TEXT SEGMENT:
------------------------------------------------------------
On Sept. 21, 1976, Letelier started his car in Sheridan Square. He was accompanied by a young married American couple, Ronni and Michael Moffit, both 25 years old. When the car exploded, Letelier's legs flew far from his body, imprisoned in the car. Ronni Moffit died instantly. Her husband survived.

But if Pinochet thought it was better to kill Letelier in Washington because in Dawson the direct blame would be on the dictatorship whereas in Washington he could blame exiles, he shot himself in the arse. The assassin, Michael V. Townley, confessed his crime and the full, open complicity of the Chilean authorities, the Chilean Intelligence agency and its director, Manuel Contreras -- directly responsible to their boss Augusto Pinochet.

The Chilean dictatorship made the mistake of killing a political opponent in North American territory, with North American victims. Apart from the decision that the House of Lords will soon announce in London, the crimes of Pinochet should open the files and judicial processes of the United States. Approved by Jeane Kirkpatrick, condemned by Madeleine Albright, the US policy toward Chile brings to light sins and complicities that could gravely incriminate President Richard Nixon.
------------------------------------------------------------
TASK REQUIREMENTS:
1 - Using the passage on the Letelier assassination, answer each question briefly:
(a) Where did Letelier start his car on Sept. 21, 1976?
(b) Who, according to the assassin's confession, was complicit in the crime?
(c) Who does the passage say approved US policy toward Chile?
2 - Write the next paragraph of the passage on the Letelier assassination, picking up after its final sentence.

DATA SEGMENT:
------------------------------------------------------------
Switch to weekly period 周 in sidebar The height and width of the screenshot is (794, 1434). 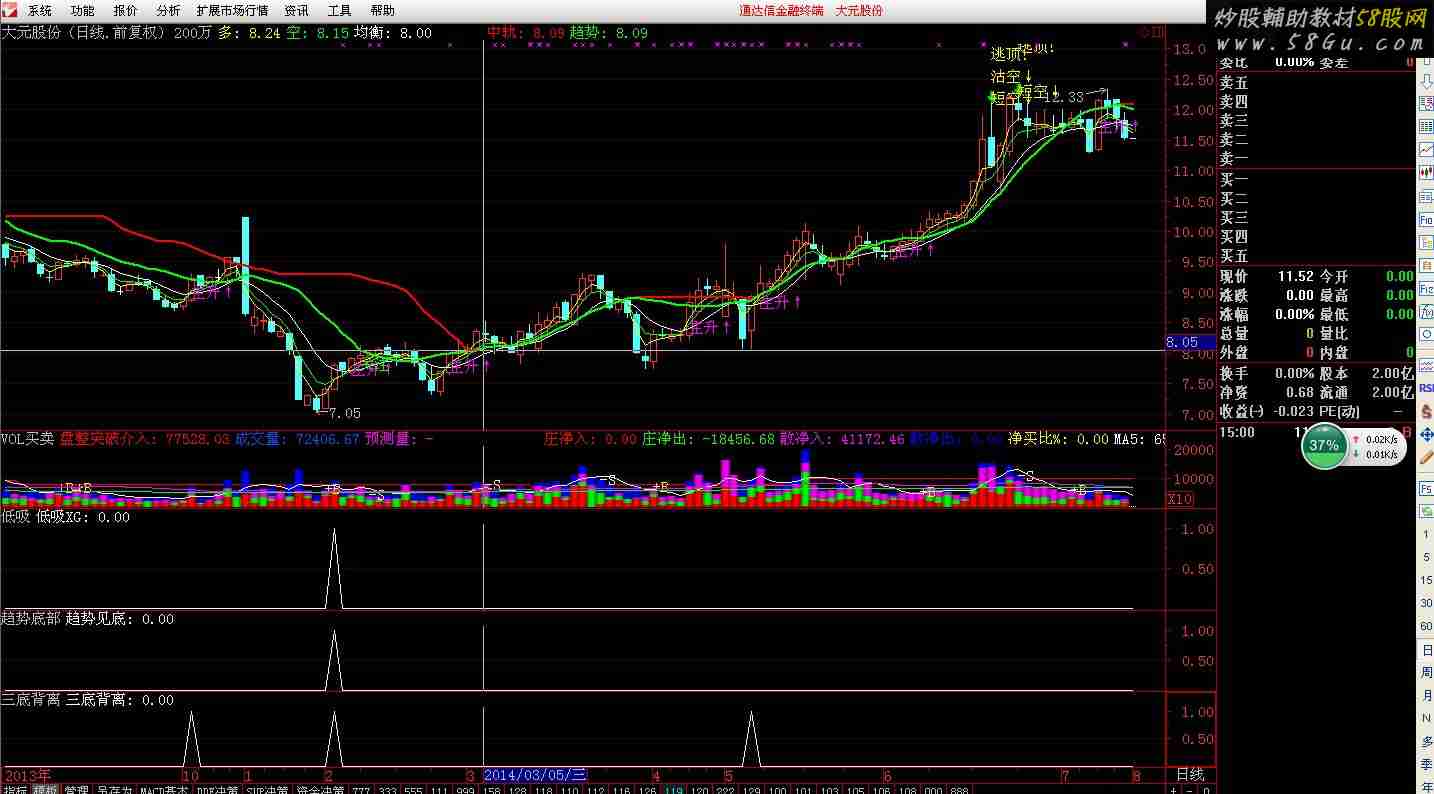point(1426,673)
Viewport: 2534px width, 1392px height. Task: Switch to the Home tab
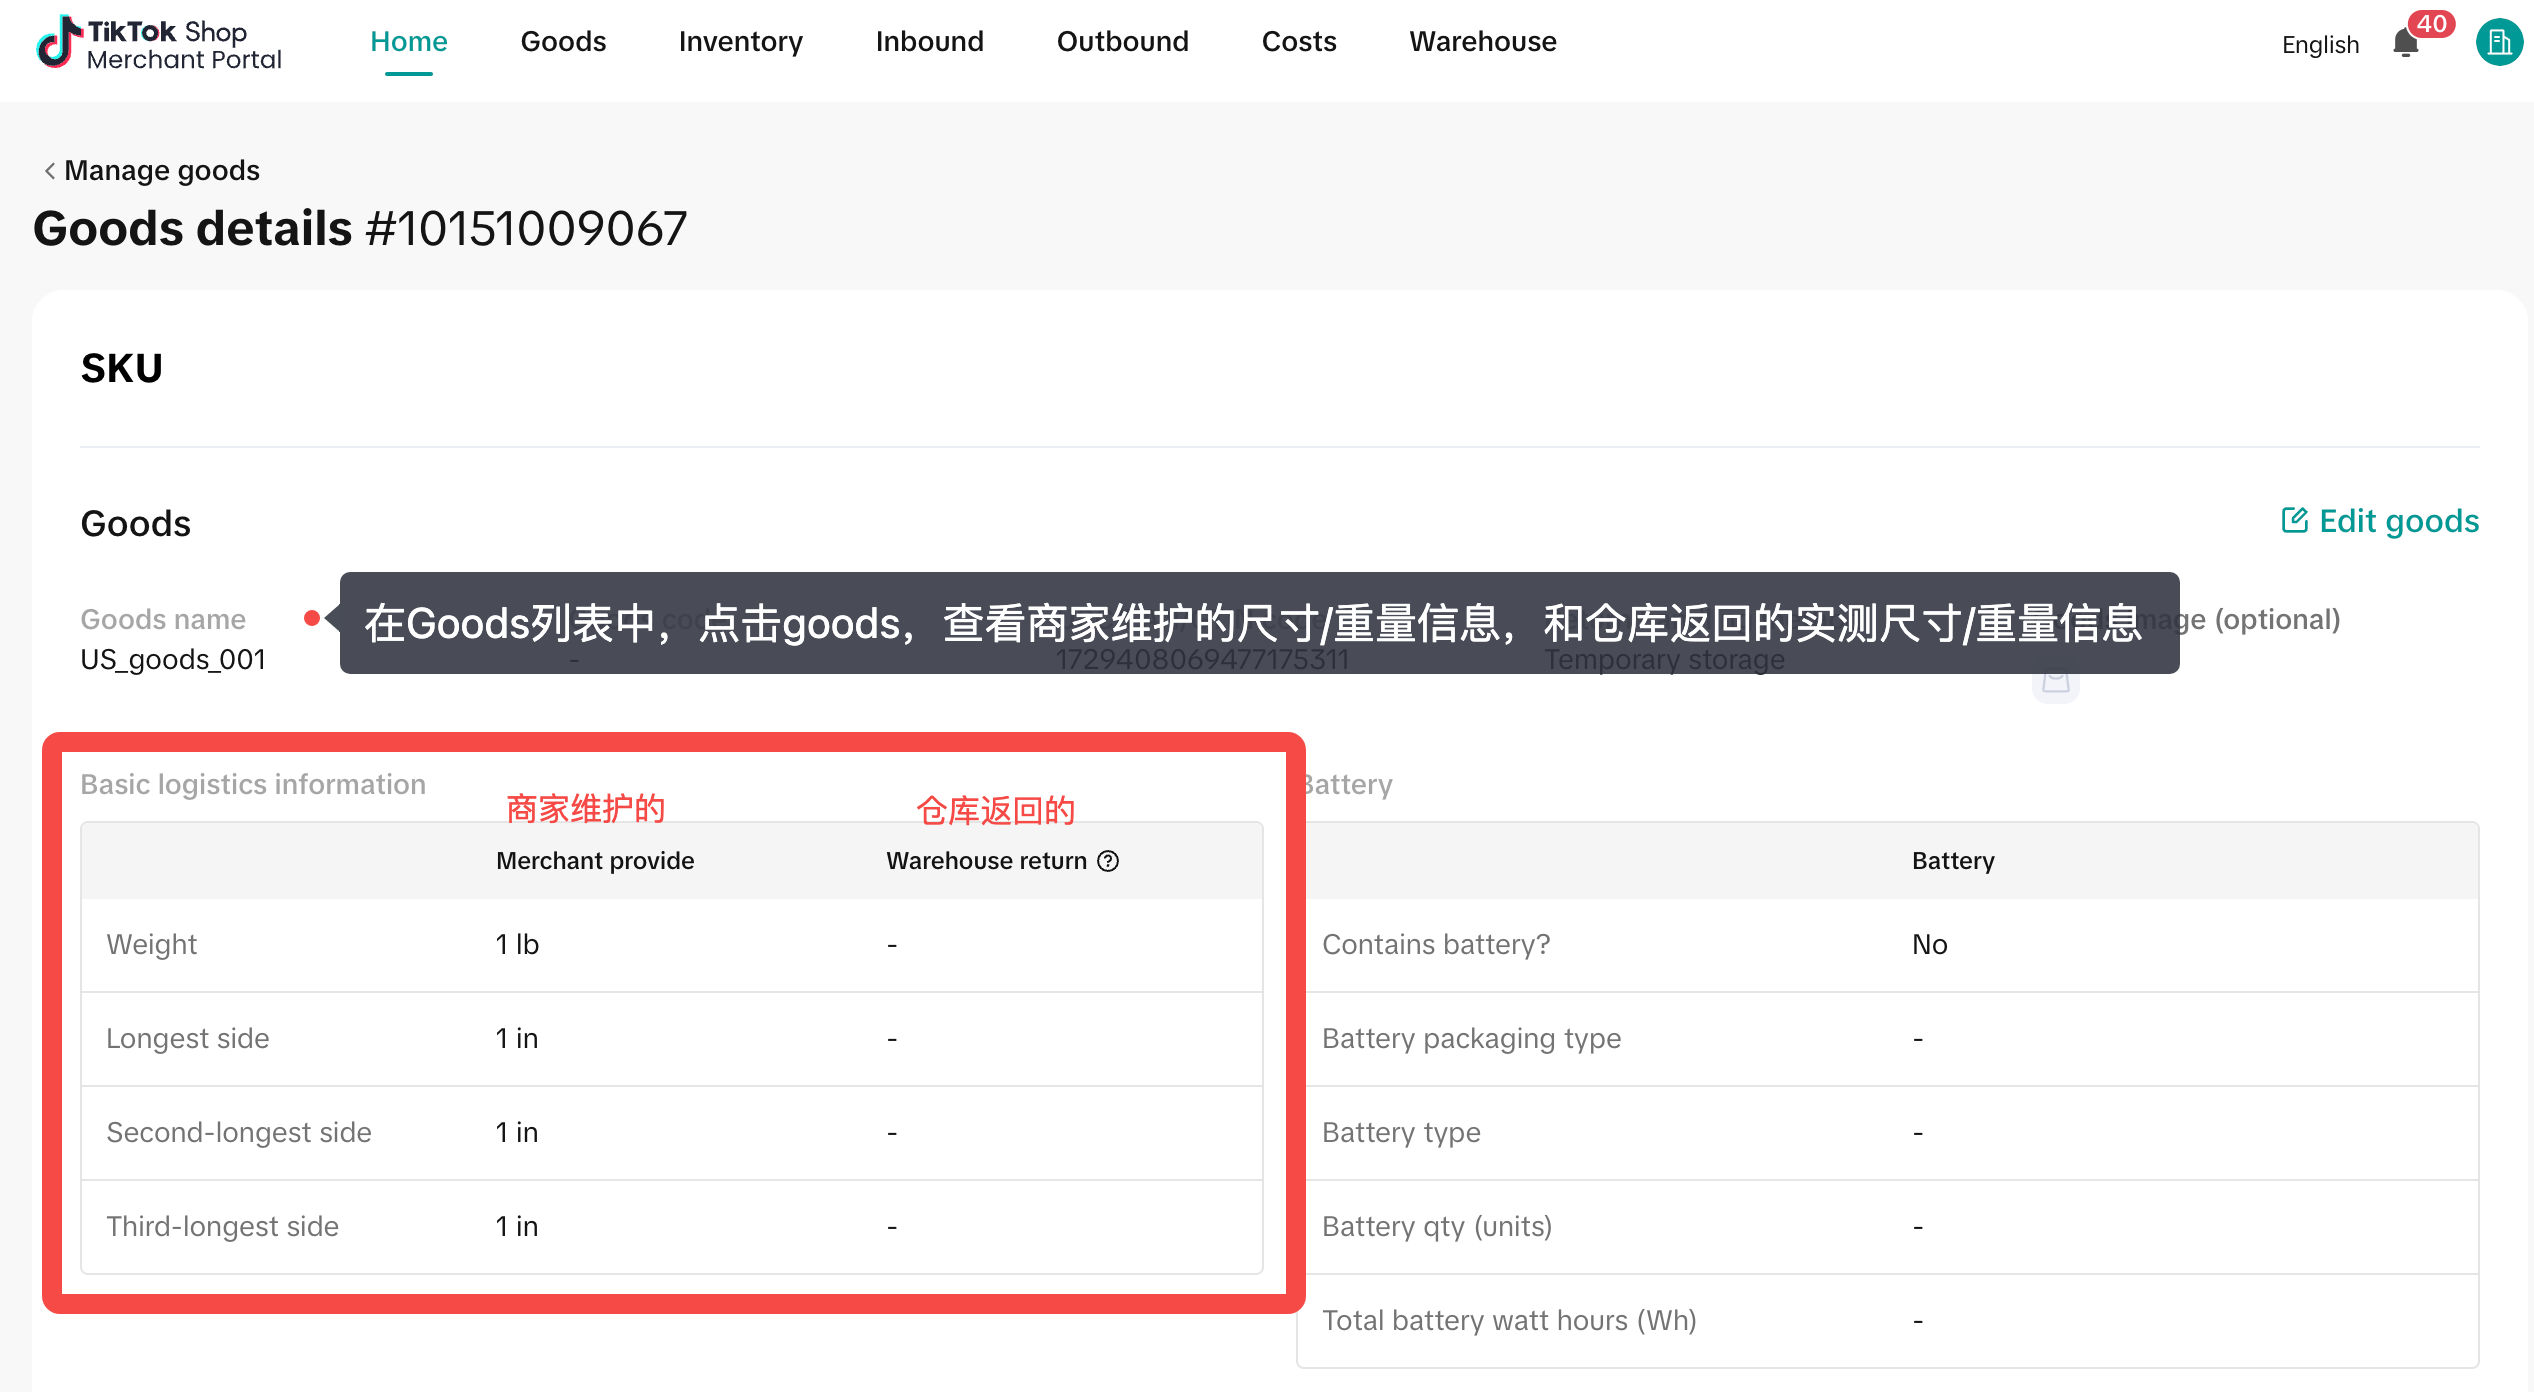[x=408, y=42]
------------------------------------------------------------
TASK RESULTS:
1 -
(a) Sheridan Square.
(b) The Chilean authorities, the Chilean Intelligence agency and its director, Manuel Contreras.
(c) Jeane Kirkpatrick.

2 -
Whatever may be the result of the actions of Judge Baltasar Garzon and the British tribunal, Augusto Pinochet has an account to settle with US justice. The individual case of Orlando Letelier does not only exemplify each and every one of the terrible fates that Pinochet imposed on his victims, but the reality that it will open, with renewed hope, relations between men, nations, and justice in the next century. Human rights are universal. And there is no statute of limitations for crimes against human rights. Against this powerful reality, Latin American governments that have renounced their most important [soberanos, a pun; also means "sovereign"] rights can ill afford to invoke sovereignty.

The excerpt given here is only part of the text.